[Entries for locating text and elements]
* start *

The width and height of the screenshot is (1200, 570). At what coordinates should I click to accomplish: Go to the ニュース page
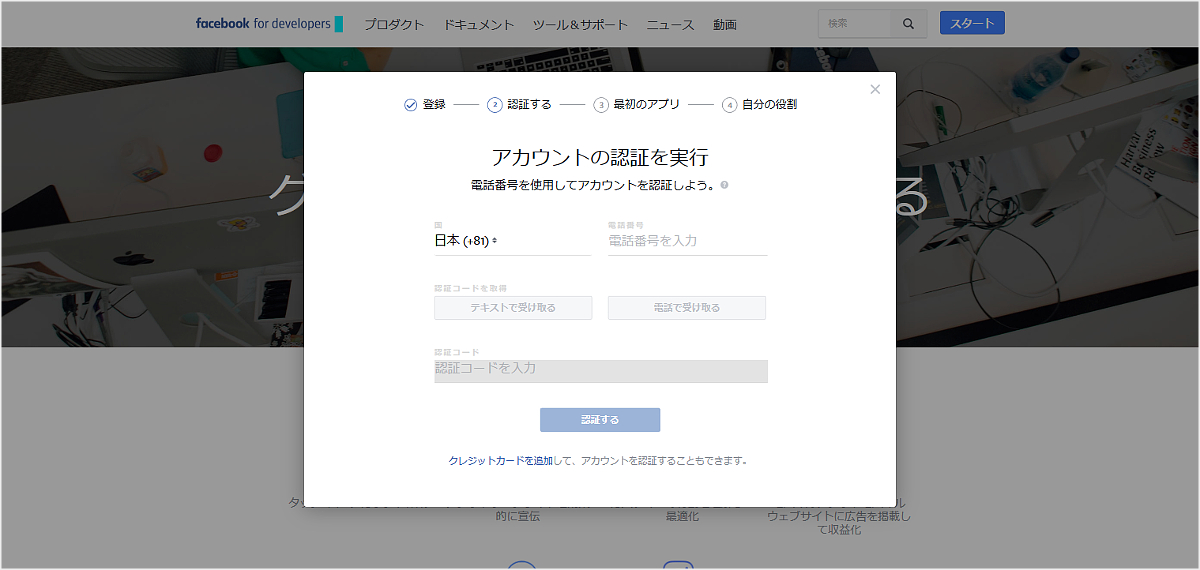(x=670, y=25)
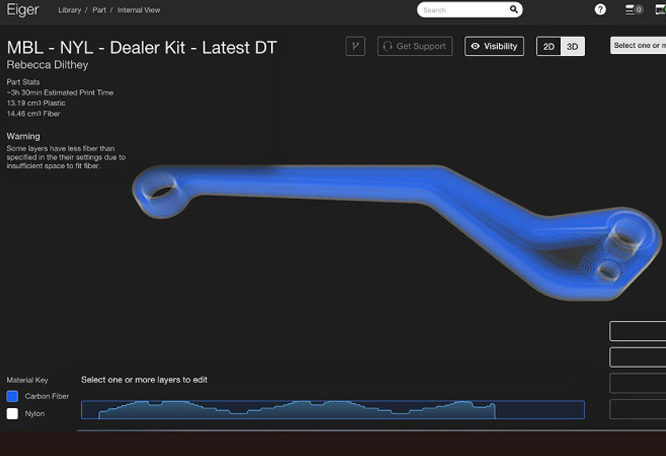
Task: Click a layer in the layer range bar
Action: click(x=300, y=410)
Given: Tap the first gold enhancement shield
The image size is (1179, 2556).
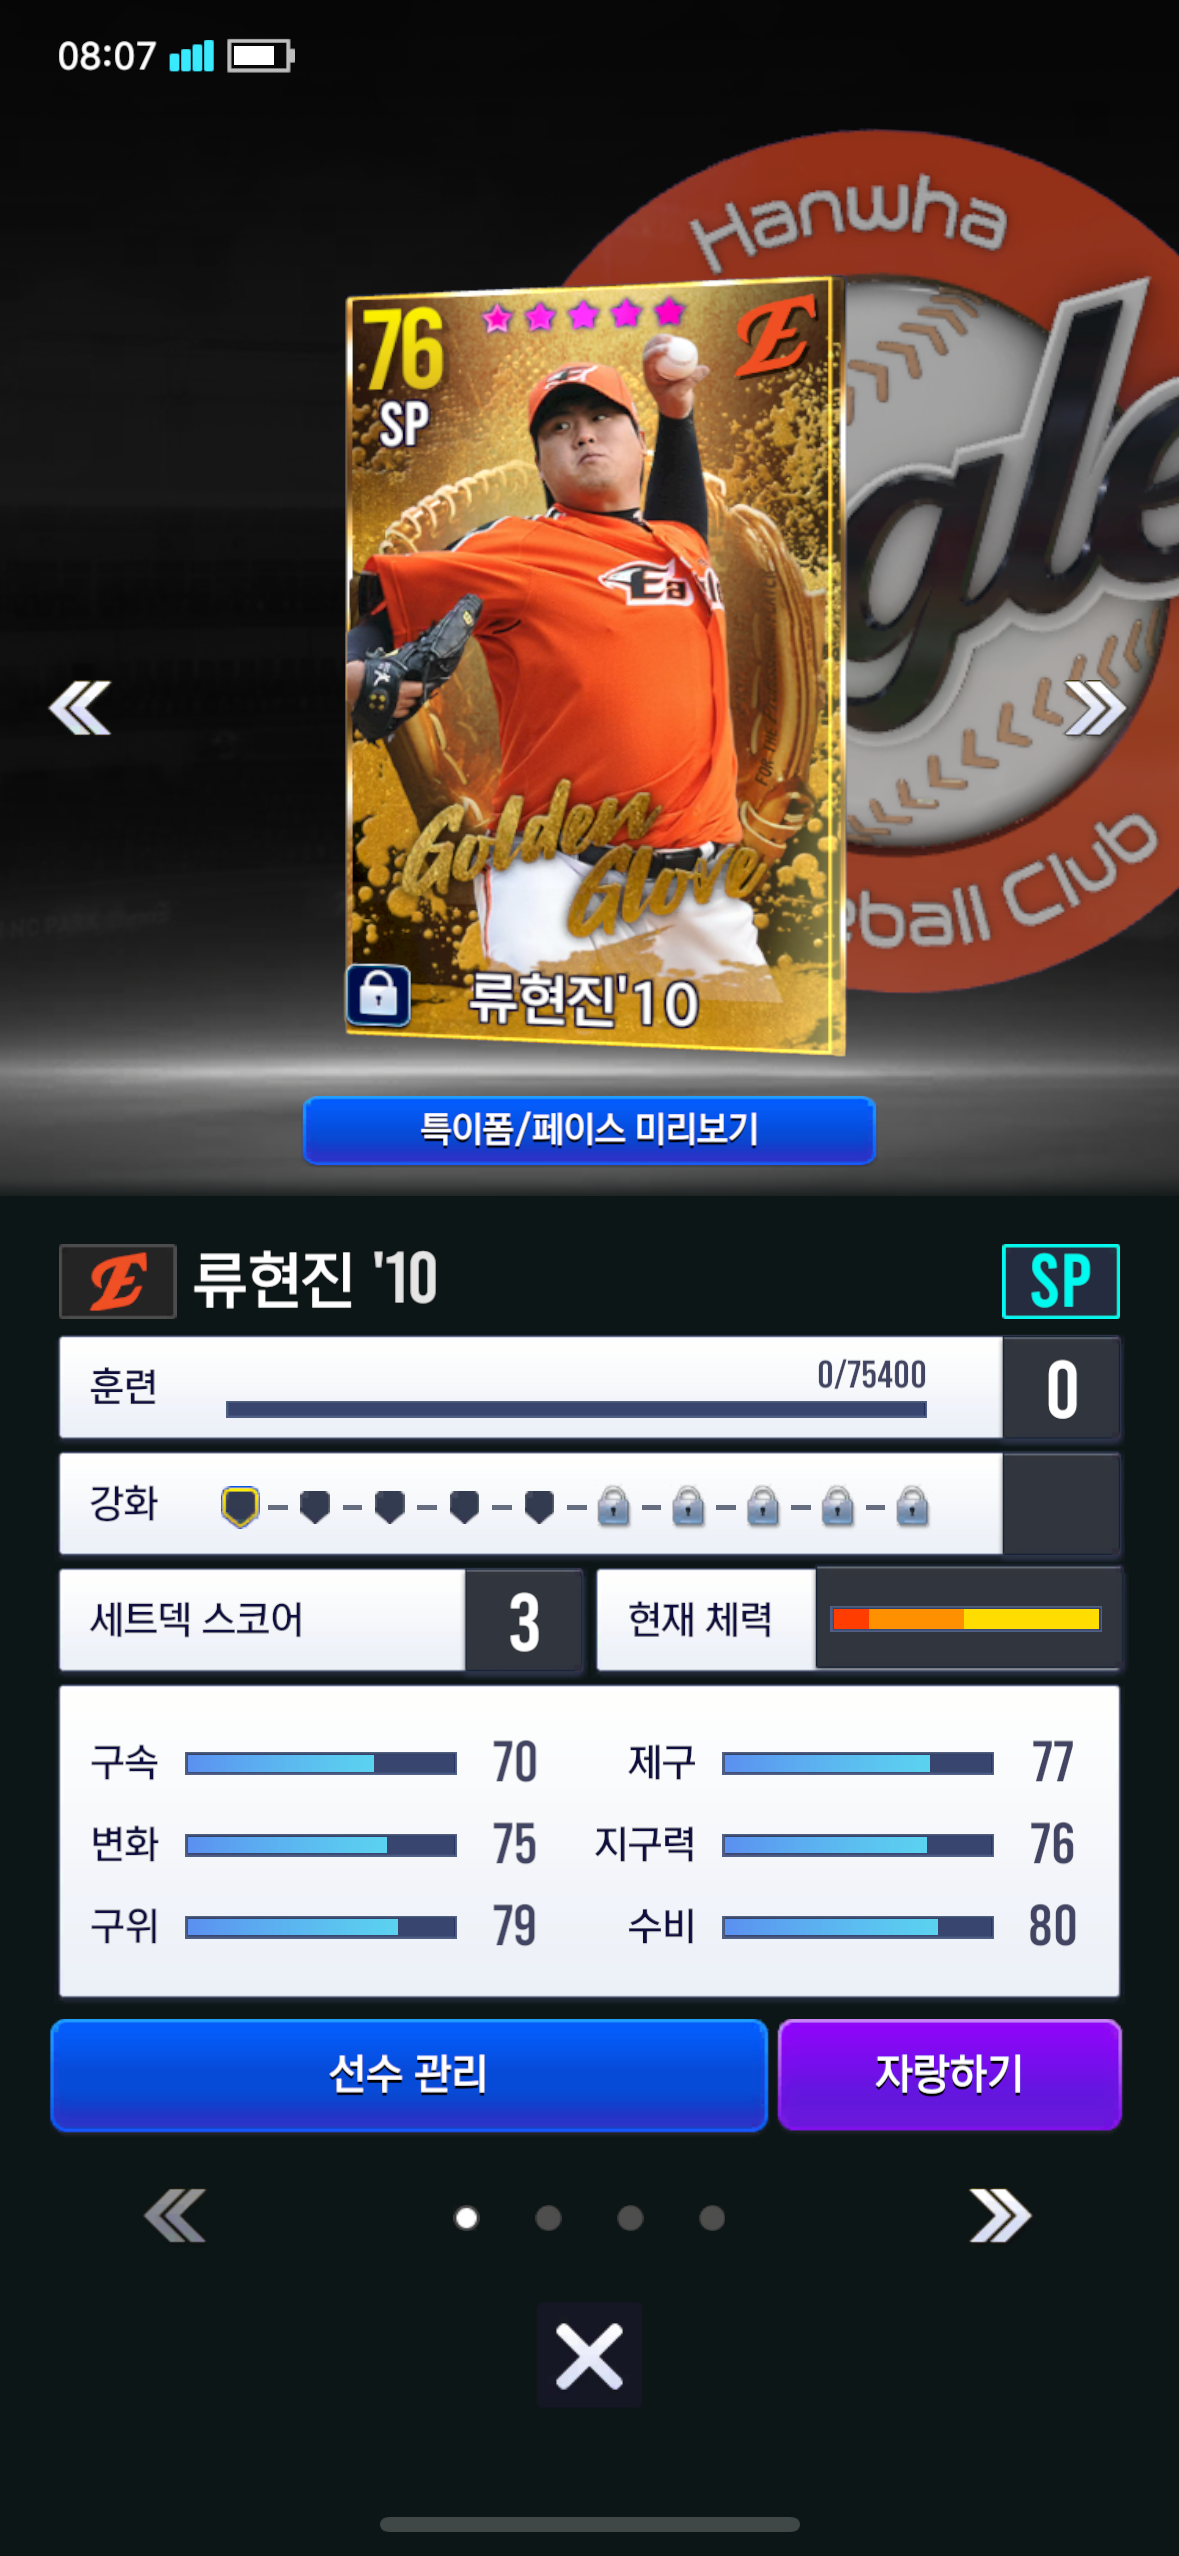Looking at the screenshot, I should coord(240,1506).
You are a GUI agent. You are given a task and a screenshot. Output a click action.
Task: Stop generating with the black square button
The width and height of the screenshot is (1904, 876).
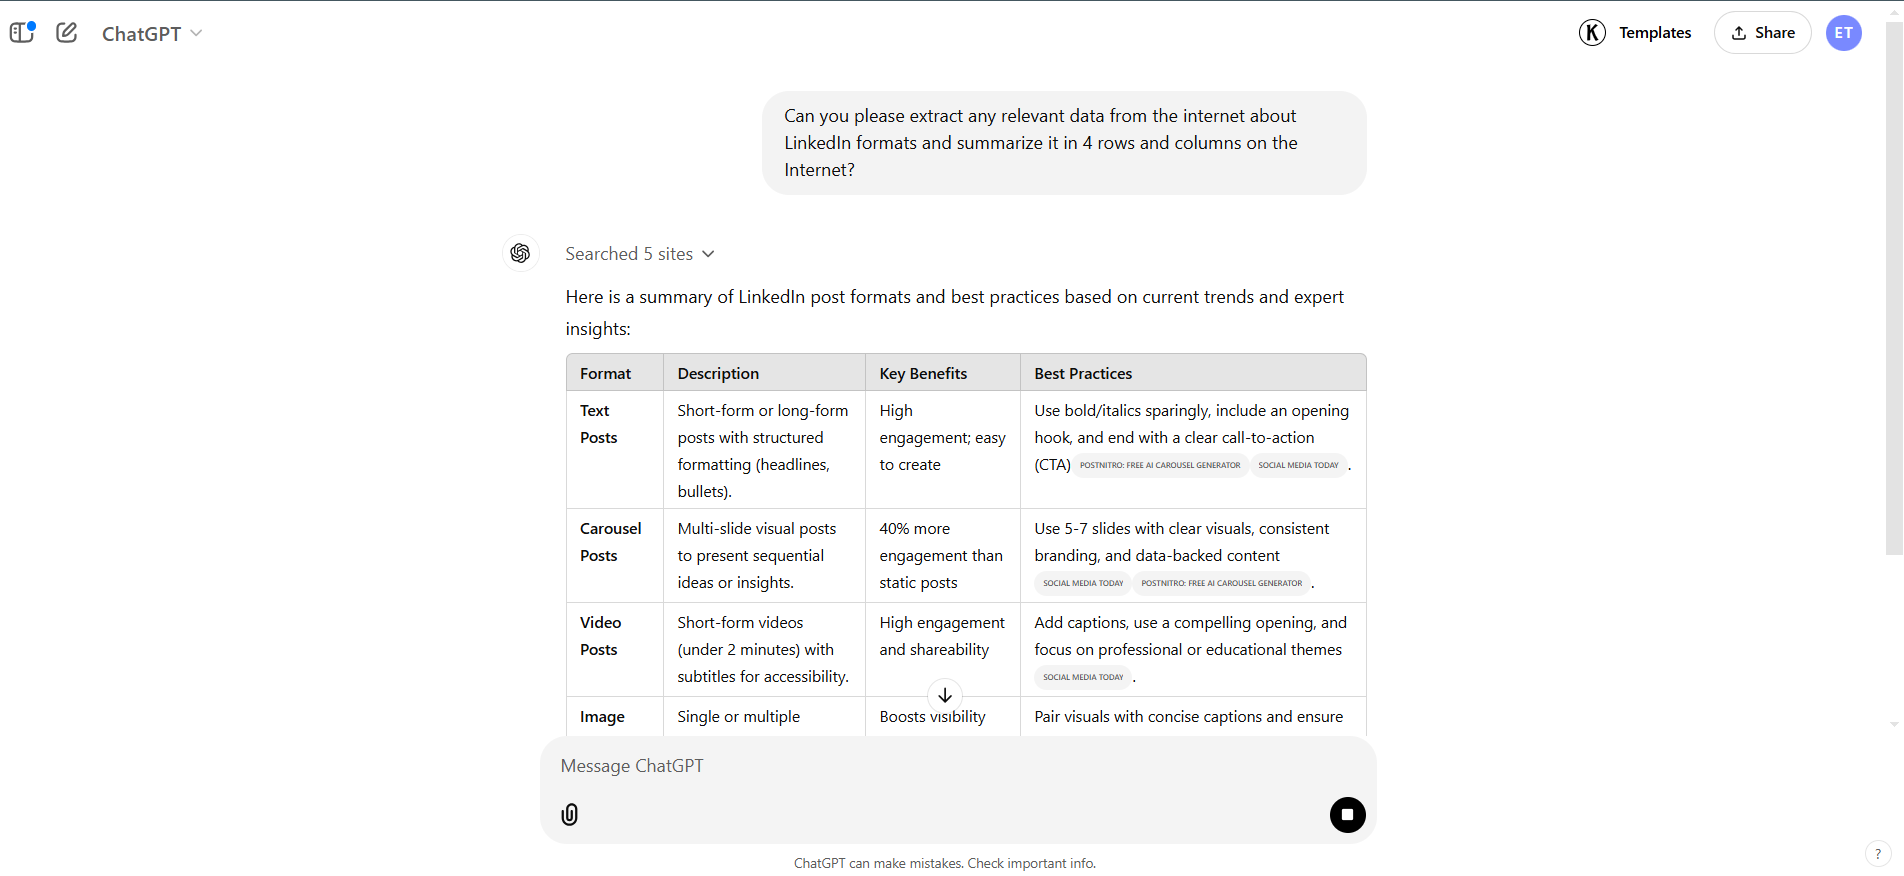[1347, 814]

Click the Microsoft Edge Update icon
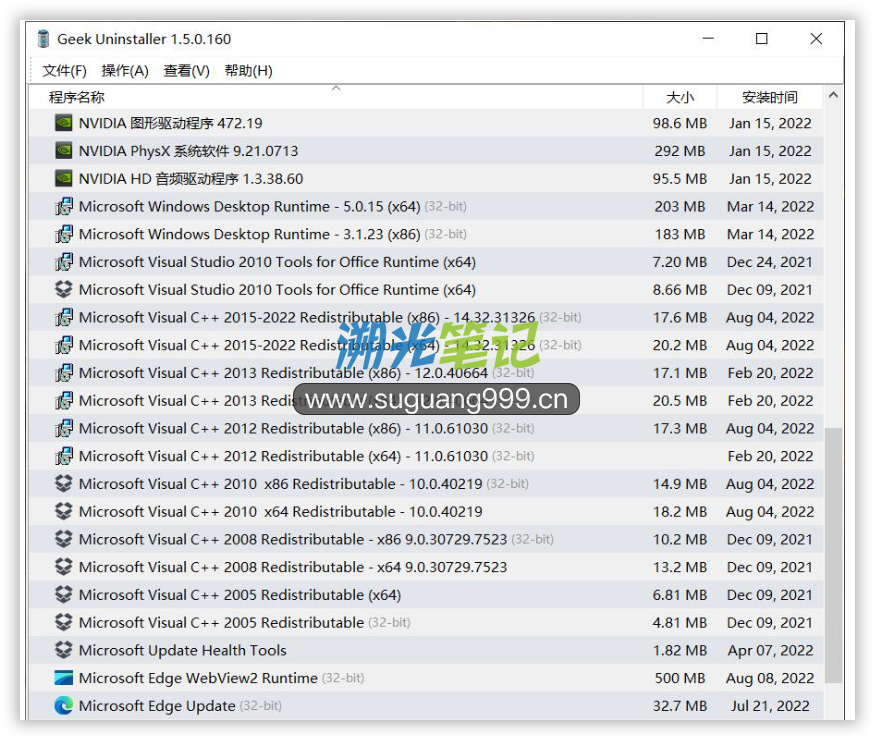pyautogui.click(x=63, y=706)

* end *

Task brief – Lay out every line of the data above as a Markdown table with two columns, Row and Data line, numbering the rows and skipping blank lines. Omit the pictures.

Written answer –
| Row | Data line |
|---|---|
| 1 | The width and height of the screenshot is (1200, 570). At what coordinates should I click to accomplish: Go to the ニュース page |
| 2 | (x=670, y=25) |
| 3 | Task: Click a layer in the layer range bar |
| 4 | Action: click(x=300, y=410) |
| 5 | Given: Tap the first gold enhancement shield |
| 6 | The image size is (1179, 2556). |
| 7 | Looking at the screenshot, I should coord(240,1506). |
| 8 | You are a GUI agent. You are given a task and a screenshot. Output a click action. |
| 9 | Task: Stop generating with the black square button |
| 10 | The width and height of the screenshot is (1904, 876). |
| 11 | [1347, 814] |
| 12 | Click the Microsoft Edge Update icon |
| 13 | pyautogui.click(x=63, y=706) |